Exercise requirements -
Copy the following lines exactly as they appear.

Supplied material -
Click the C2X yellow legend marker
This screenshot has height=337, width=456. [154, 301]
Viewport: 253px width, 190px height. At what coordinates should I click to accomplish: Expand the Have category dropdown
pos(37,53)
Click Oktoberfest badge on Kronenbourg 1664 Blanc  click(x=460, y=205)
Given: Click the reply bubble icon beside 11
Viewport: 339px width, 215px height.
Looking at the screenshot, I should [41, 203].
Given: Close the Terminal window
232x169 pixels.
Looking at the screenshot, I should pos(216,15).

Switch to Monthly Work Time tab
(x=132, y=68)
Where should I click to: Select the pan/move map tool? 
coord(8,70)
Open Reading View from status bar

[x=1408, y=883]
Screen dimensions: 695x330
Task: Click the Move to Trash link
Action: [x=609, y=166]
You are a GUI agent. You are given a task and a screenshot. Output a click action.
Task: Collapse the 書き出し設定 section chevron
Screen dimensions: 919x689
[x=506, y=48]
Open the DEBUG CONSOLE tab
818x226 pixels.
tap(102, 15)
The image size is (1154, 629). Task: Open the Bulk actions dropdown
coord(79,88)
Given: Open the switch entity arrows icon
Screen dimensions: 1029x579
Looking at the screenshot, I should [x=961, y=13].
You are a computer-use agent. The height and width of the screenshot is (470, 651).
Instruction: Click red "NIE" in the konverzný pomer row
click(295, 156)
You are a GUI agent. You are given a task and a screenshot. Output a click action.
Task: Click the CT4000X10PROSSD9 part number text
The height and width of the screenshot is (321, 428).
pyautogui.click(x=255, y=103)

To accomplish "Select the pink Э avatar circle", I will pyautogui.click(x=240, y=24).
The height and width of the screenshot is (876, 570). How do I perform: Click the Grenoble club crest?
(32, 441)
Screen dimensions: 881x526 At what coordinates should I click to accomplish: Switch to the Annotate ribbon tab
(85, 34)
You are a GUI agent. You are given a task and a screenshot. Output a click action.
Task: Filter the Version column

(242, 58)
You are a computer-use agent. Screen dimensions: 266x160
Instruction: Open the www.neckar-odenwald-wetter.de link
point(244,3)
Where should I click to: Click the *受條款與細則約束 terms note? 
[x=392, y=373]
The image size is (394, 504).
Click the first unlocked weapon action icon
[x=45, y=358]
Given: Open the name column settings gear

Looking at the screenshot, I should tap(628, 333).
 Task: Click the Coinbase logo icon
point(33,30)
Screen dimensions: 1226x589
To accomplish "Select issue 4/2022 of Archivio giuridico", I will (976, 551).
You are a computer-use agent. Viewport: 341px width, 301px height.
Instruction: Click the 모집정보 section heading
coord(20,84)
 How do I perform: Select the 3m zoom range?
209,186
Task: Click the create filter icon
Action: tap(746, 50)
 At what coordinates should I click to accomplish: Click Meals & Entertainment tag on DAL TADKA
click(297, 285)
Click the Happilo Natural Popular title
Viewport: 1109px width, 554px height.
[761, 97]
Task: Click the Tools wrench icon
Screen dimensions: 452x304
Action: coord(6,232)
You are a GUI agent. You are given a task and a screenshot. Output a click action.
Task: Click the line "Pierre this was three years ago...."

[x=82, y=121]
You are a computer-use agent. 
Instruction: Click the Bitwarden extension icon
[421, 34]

Problem solution -
Click the C2X yellow legend marker
This screenshot has height=337, width=456. [154, 301]
Viewport: 253px width, 190px height. At what coordinates should I click to accomplish: Expand the Have category dropdown
pos(37,53)
Click Oktoberfest badge on Kronenbourg 1664 Blanc  click(x=460, y=205)
Given: Click the reply bubble icon beside 11
Viewport: 339px width, 215px height.
Looking at the screenshot, I should [41, 203].
Given: Close the Terminal window
232x169 pixels.
Looking at the screenshot, I should pos(216,15).

Switch to Monthly Work Time tab
(x=132, y=68)
Where should I click to: Select the pan/move map tool? 
coord(8,70)
Open Reading View from status bar

[x=1408, y=883]
Screen dimensions: 695x330
Task: Click the Move to Trash link
Action: [x=609, y=166]
You are a GUI agent. You are given a task and a screenshot. Output a click action.
Task: Collapse the 書き出し設定 section chevron
Screen dimensions: 919x689
[x=506, y=48]
Open the DEBUG CONSOLE tab
818x226 pixels.
tap(102, 15)
The image size is (1154, 629). Task: Open the Bulk actions dropdown
coord(79,88)
Given: Open the switch entity arrows icon
Screen dimensions: 1029x579
Looking at the screenshot, I should [x=961, y=13].
You are a computer-use agent. The height and width of the screenshot is (470, 651).
Instruction: Click red "NIE" in the konverzný pomer row
click(295, 156)
You are a GUI agent. You are given a task and a screenshot. Output a click action.
Task: Click the CT4000X10PROSSD9 part number text
The height and width of the screenshot is (321, 428).
pyautogui.click(x=255, y=103)

To accomplish "Select the pink Э avatar circle", I will pyautogui.click(x=240, y=24).
The height and width of the screenshot is (876, 570). How do I perform: Click the Grenoble club crest?
(32, 441)
Screen dimensions: 881x526 At what coordinates should I click to accomplish: Switch to the Annotate ribbon tab
(85, 34)
You are a GUI agent. You are given a task and a screenshot. Output a click action.
Task: Filter the Version column

(242, 58)
You are a computer-use agent. Screen dimensions: 266x160
Instruction: Open the www.neckar-odenwald-wetter.de link
point(244,3)
Where should I click to: Click the *受條款與細則約束 terms note? 
[x=392, y=373]
The image size is (394, 504).
Click the first unlocked weapon action icon
[x=45, y=358]
Given: Open the name column settings gear

Looking at the screenshot, I should tap(628, 333).
 Task: Click the Coinbase logo icon
point(33,30)
Screen dimensions: 1226x589
To accomplish "Select issue 4/2022 of Archivio giuridico", I will (976, 551).
You are a computer-use agent. Viewport: 341px width, 301px height.
Instruction: Click the 모집정보 section heading
coord(20,84)
 How do I perform: Select the 3m zoom range?
209,186
Task: Click the create filter icon
Action: tap(746, 50)
 At what coordinates should I click to accomplish: Click Meals & Entertainment tag on DAL TADKA
click(297, 285)
Click the Happilo Natural Popular title
Viewport: 1109px width, 554px height.
[761, 97]
Task: Click the Tools wrench icon
Screen dimensions: 452x304
Action: coord(6,232)
You are a GUI agent. You are given a task and a screenshot. Output a click action.
Task: Click the line "Pierre this was three years ago...."

[x=82, y=121]
You are a computer-use agent. 
Instruction: Click the Bitwarden extension icon
[421, 34]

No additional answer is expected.